Retail store selling items from lost airline luggage in Scottsboro, Alabama, U.S.

Unclaimed Baggage is a retail store located in Scottsboro, Alabama that sells items from lost or unclaimed airline luggage. Founded in 1970, it is the only store of its kind in the United States. It has received national attention, including mentions on The Oprah Winfrey Show, Late Night with David Letterman, Fox News and the Today show. Over a million customers visit the 50000 sqft store each year to browse through some of the 7,000 items added each day. Most items are sold for a discount of 20–80%.

== History ==
In 1970, Scottsboro, Alabama insurance salesman Doyle Owens heard from a bus driver friend on ham radio that the Trailways buses had too much unclaimed luggage to deal with. Owens became inspired to buy and sell the luggage, so he drove a borrowed pickup truck and got the bags from Washington D.C. He did not sell airline luggage until 1978, when he formed his first airline deal with Eastern Airlines. He then began partnerships with the rest of the United States domestic airlines.

In 1995, Doyle sold the store to son Bryan Owens and wife Sharon, who expanded the storefront to its current size, the length of a city block, and introduced a museum and cafe. Oprah featured Unclaimed Baggage in 1995, bringing it national attention.

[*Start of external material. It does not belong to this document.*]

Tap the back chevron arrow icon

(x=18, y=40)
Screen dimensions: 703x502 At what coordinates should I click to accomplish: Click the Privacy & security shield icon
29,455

Doyle Owens died on December 3, 2016, at the age of 85.

In 2024, Leanne Morgan visited Unclaimed Baggage and shared her experience on TikTok.

== Operations ==
Less than one half of one percent of luggage is unclaimed in the United States, and more than half of it is donated or thrown away by Unclaimed Baggage because it is unsuitable for sale. The surviving items are organized within the store by category.

Since 1981, Unclaimed Baggage has held an annual ski sale on the first Saturday in November.

Unclaimed Baggage has several locations in Scottsboro, Alabama (operations, warehouse, e-commerce, etc.), but only one retail store. Unclaimed Baggage also owns a building that houses Reclaimed for Good, its donation operation.

In 2020, Unclaimed Baggage expanded with an online store.

Owner Bryan Owens told NPR, "It's really like an archaeological dig. You open a bag and you can know what kind of fashions people are wearing, even things like cosmetics or technology, things that they're carrying with them. It really is a cross-section of what's going on in America, and really across the world because the airlines are global."

=== Museum ===
The Museum of Found Treasures within the store and features unusual items found in luggage. One display includes props from the 1986 film Labyrinth which arrived in lost bags in 1997. The Jim Henson Company allowed the store to keep the items, which included the puppet Hoggle.

In 2023, the store's first "Found Report" documented trends in luggage contents as well as unusual finds, which included a pole vault pole, two live snakes, and medieval armor.